The authors of the study note that there are many reasons why well bore integrity can fail:

1.) Failed cement barriers because of inappropriate cement density, inadequately cleaned boreholes, premature gelation of cement, excessive fluid loss in the cement, cement shrinking, high permeability in the cement and normal age-related deterioration.

2.) Failed casing because of collapse and corrosion. 

In these cases, fluids can flow from the reservoir at depth to the surface or into aquifers.

In cases where there are leaks that cannot be repaired, Pennsylvania regulations mandate that these wells be permanently plugged and abandoned.  Unfortunately, in many cases, the flow of hydrocarbons and formation waters between zones may still occur, resulting in continued contamination of aquifers and the atmosphere.

*THINGS TO DO:*
1. In the passage on well bore integrity above, translate this sentence into Spanish: "In these cases, fluids can flow from the reservoir at depth to the surface or into aquifers."
2. According to the passage on well bore integrity, what do Pennsylvania regulations require for wells with leaks that cannot be repaired?
3. Extend the passage on well bore integrity above, starting right after its last sentence.

*DATA EXCERPT:*
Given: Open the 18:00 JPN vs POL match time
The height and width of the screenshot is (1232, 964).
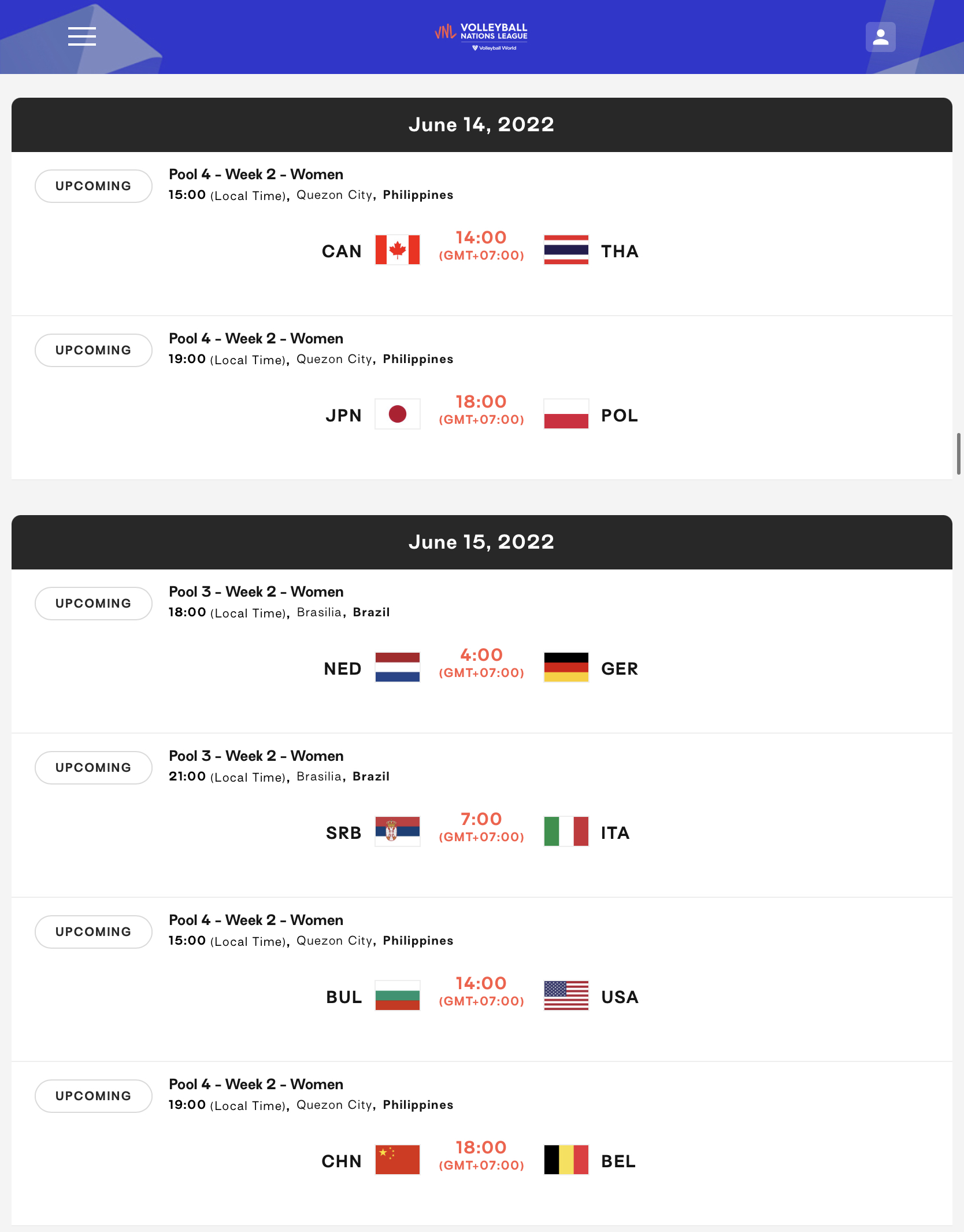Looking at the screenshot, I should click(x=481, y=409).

*ANSWERS TO EACH TASK:*
1. En estos casos, los fluidos pueden fluir desde el yacimiento en profundidad hacia la superficie o hacia los acuíferos.

2. They must be permanently plugged and abandoned.

3.
Now that we have the necessary background to understand where the problems may lie, let's look at the results of the study.  The authors found the following:

Conventional wells spudded before 2009 had a structural failure rate of between 0.73 percent and 2.08 percent after 2009 in non-northeastern counties of Pennsylvania.  Unconventional wells over the same time periods had a failure rate of 1.49 percent and 1.88 percent.  The differences begin to show up in the Northeast counties of Pennsylvania; in pre-2009 conventional wells, there was a 5.29 percent failure rate and a 2.27 percent failure rate after 2009.  Unconventional wells in the same area had far higher failure rates; unconventional wells spudded before 2009 had a failure rate of 9.84 percent and nonconventional wells spudded after 2009 (over 92 percent of the unconventional wells as noted above) had a failure rate of 9.14 percent.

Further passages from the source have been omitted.